| 研究課題/領域番号 |
23592954
|
|---|
| 研究機関 | 東北大学 |
|---|
研究代表者 |
篠原 文明 東北大学, 大学病院, 助教 (80400258)
|
|---|
| 研究分担者 |
宮下 仁 東北大学, 歯学研究科(研究院), 助教 (70372323)
|
|---|
| キーワード | 口腔癌 / 上皮成長因子 / 分子標的薬 |
|---|
| 研究概要 |
上皮成長因子の受容体であるEGFRは、頭頸部扁平上皮癌を含む多くの癌細胞に過剰に発現されており、癌の増殖、血管新生、転移に関連している。EGFR阻害剤の一つCetuximabはEGFRにアンタゴニストとして作用して大腸癌における有効性が認められているが、EGFR下流のシグナル分子の遺伝子変異がその薬剤効率に影響を与えることが知られている。また一方で腫瘍局所に浸潤したNK細胞からのIFN-rが、それ自身抗腫瘍活性を発揮することや細胞傷害性T細胞の活性化など抗腫瘍免疫において重要なサイトカインである。本研究は口腔癌由来細胞株を用い、口腔癌で多用される抗癌剤とEGFR阻害剤との併用増強効果、IFN-rの関連を検討しそのメカニズムを解明することを目的としている。平成24年度は以下の内容に取り組み成果をあげた。腫瘍免疫において重要な役割を持つIFN-rが、腫瘍細胞内の特定の酵素によって切断分解される機構が存在することから、IFN-r分解責任酵素同定と効果を検討した。すなわち口腔癌由来細胞株であるHSC-3細胞からのlysateから、タグを付加したrIFN-rとタグ結合レジンビーズを用いてIFN-rと結合するタンパクを回収した。
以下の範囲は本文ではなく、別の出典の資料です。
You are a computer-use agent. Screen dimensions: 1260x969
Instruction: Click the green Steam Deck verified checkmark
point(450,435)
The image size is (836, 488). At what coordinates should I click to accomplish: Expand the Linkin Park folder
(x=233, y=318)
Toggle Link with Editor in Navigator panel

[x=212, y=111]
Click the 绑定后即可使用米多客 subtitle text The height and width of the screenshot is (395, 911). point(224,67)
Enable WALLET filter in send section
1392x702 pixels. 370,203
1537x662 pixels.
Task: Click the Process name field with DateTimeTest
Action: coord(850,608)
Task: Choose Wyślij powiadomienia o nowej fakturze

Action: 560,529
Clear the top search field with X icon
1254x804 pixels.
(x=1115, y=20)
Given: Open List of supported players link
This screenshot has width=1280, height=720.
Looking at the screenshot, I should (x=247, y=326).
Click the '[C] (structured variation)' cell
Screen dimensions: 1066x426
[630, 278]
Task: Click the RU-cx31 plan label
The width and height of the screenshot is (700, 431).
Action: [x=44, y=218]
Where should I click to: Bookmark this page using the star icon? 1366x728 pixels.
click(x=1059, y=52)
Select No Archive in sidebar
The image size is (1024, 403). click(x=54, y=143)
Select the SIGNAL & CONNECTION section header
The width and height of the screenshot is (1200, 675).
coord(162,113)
これをSDS-PAGEにて展開後、質量分析法にてタンパクの同定を行なった。【結果】HSC-3細胞において、IFN-rと結合する複数のタンパク(peroxiredoxin、Hornerin他)が候補に上がった。【研究結果の意義】今回同定されたタンパクが、腫瘍のアポトーシスを誘導する活性酸素を分解、上皮細胞の再生分化あるいは細胞増殖に関連することから、これがIFN-rと結合し何らかの作用することにより、抗腫瘍効果を得ることが示唆された。このメカニズムの解析には腫瘍組織内における各分子の発現や増殖能を、培養系やモデルマウスによる更なる検討が必要である。
|
| 現在までの達成度 (区分) |
現在までの達成度 (区分)
3: やや遅れている
理由
平成24年度は、口腔癌細胞株(HSC-3)において、IFN-rと結合するタンパクを同定した。すなわち、癌細胞が抗腫瘍作用を示すIFN-rを分解する酵素を高発現し、腫瘍局所でのIFN-r濃度を低下させ抗腫瘍効果を減弱して、腫瘍免疫系からの回避を行なっている可能性があるがまだ、詳細は不明であり、細胞内のこのような非常に微量な分子を免疫沈降法と質量解析法で検出するのは再現性や精密性の観点からまだまだ再実験を含めた検討の余地が残っている。今年度は前年度の解析結果を踏まえ、in vivoによる効果の検討を重ねて新たな治療法の確立を目指した実験を進めていく。
|
| 今後の研究の推進方策 |
前年度に引き続き、口腔扁平上皮癌細胞株(HSC-2、HSC-3、HSC-4)や舌癌由来細胞株(SAS)等を用い、IFN-r分解責任酵素同定を行う。各種培養細胞にIFN-rを加え、細胞のviabilityや増殖能、アポトーシスおよびオートファジーの関連タンパクの発現を解析する。また、同定された分子の遺伝子のノックダウンや過剰発現させ解析する。また5-FU,CDDPなどの抗癌剤と併用によるEGFR阻害剤(Cetuximab)の感受性の違いが、下流のAct経路を介していることから、その上流のKRAS、BRAF、PIK3CAの遺伝子変異(メチル化異常)の検討を進めていく。
|
| 次年度の研究費の使用計画 |
次年度使用額は、当初計画していた口腔癌における抗癌剤とEGFR阻害剤との併用増強効果の遺伝子解析を、腫瘍細胞が免疫系からの回避におけるIFN-r分解の検討へ変更したことにより生じたものであり、次年度以降に実施する抗癌剤とEGFR阻害剤の感受性に関わる遺伝子変異の検討に必要な経費として、平成25年度請求額と合わせて使用する予定である。
|